Take the set of integers modulo $n$, written $\Bbb{Z}/(n)$ and any prime $p$ and consider the multiplicative subgroup specified by $H^{\times} = \{ x^p = 1: x \in \Bbb{Z}/(n)^{\times}\}$, then $|H^{\times}| = p^k$ for some $k$. Is this already known?

Generalizing, from what I can tell looking at the results of some simple python code.

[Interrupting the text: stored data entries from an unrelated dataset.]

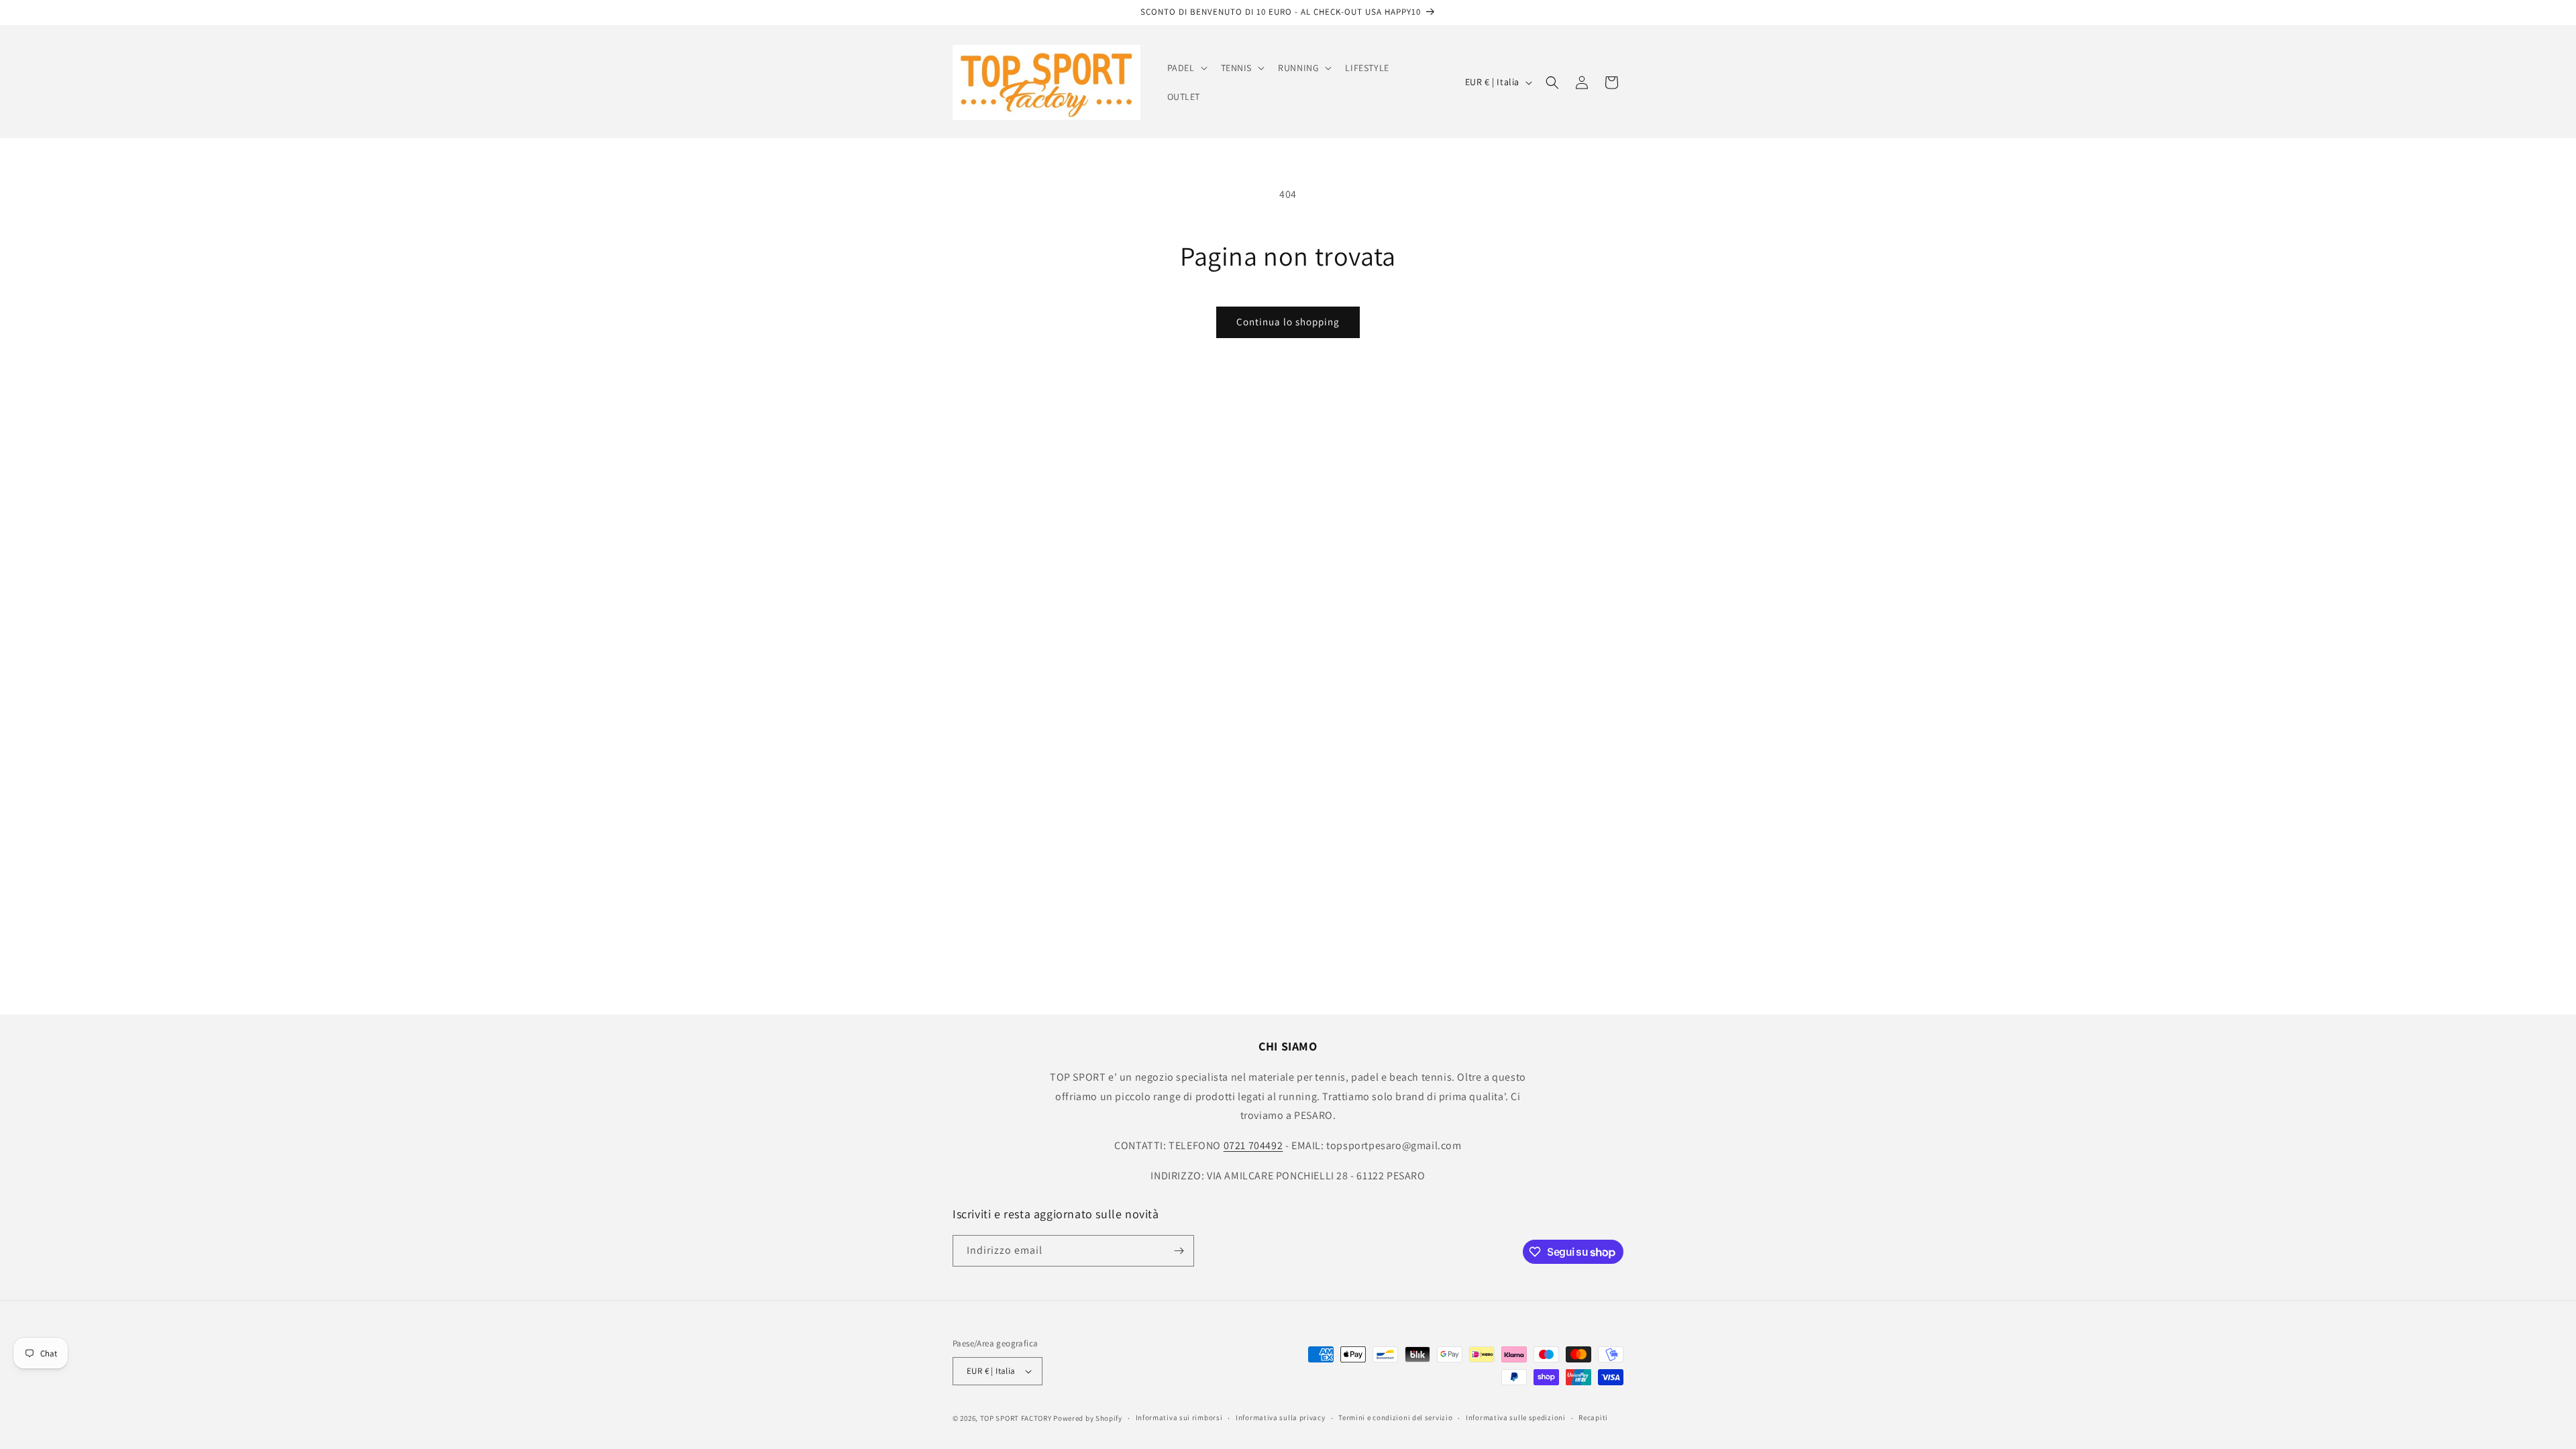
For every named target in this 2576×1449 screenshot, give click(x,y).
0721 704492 (1253, 1145)
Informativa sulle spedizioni (1516, 1417)
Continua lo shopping (1288, 321)
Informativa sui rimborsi (1179, 1417)
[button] (1186, 68)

I think the conjecture could be:

Let $p \gt 0$ be any natural with prime factors $p_1, \dots, p_r$, then $|H^{\times}| = p_1^{e_1}\cdots p_r^{e_r} = $ some composition of powers of the prmes making up $p$.

Answer 1

Yes, in fact, the structure of the group $\mathbb{Z}/(n)^\times$ is known completely (see Wikipedia or the answers to this question; in particular, Hurkyl's answer sketches an elegant proof using the $p$-adic logarithm).

In particular, from these descriptions one can easily deduce the following values for $k$. Let $a_p(n)$ denote the number of distinct prime factors $q$ of $n$ such that $p\mid q-1$. If $p$ is odd, $k=a_p(n)$ if $p^2\not\mid n$, and $k=a_p(n)+1$ if $p^2\mid n$. If $p=2$, $k=a_2(n)$ if $4\not\mid n$, $k=a_2(n)+1$ if $4\mid n$ but $8\not\mid n$, and $k=a_2(n)+2$ if $8\mid n$.

Answer 2

Yes, it is. There is a theorem saying that given G is a finite group, G is a p-group iff |G|=p^k for some k. The proof requires Lagrange Theorem and Cauchy's Theorem.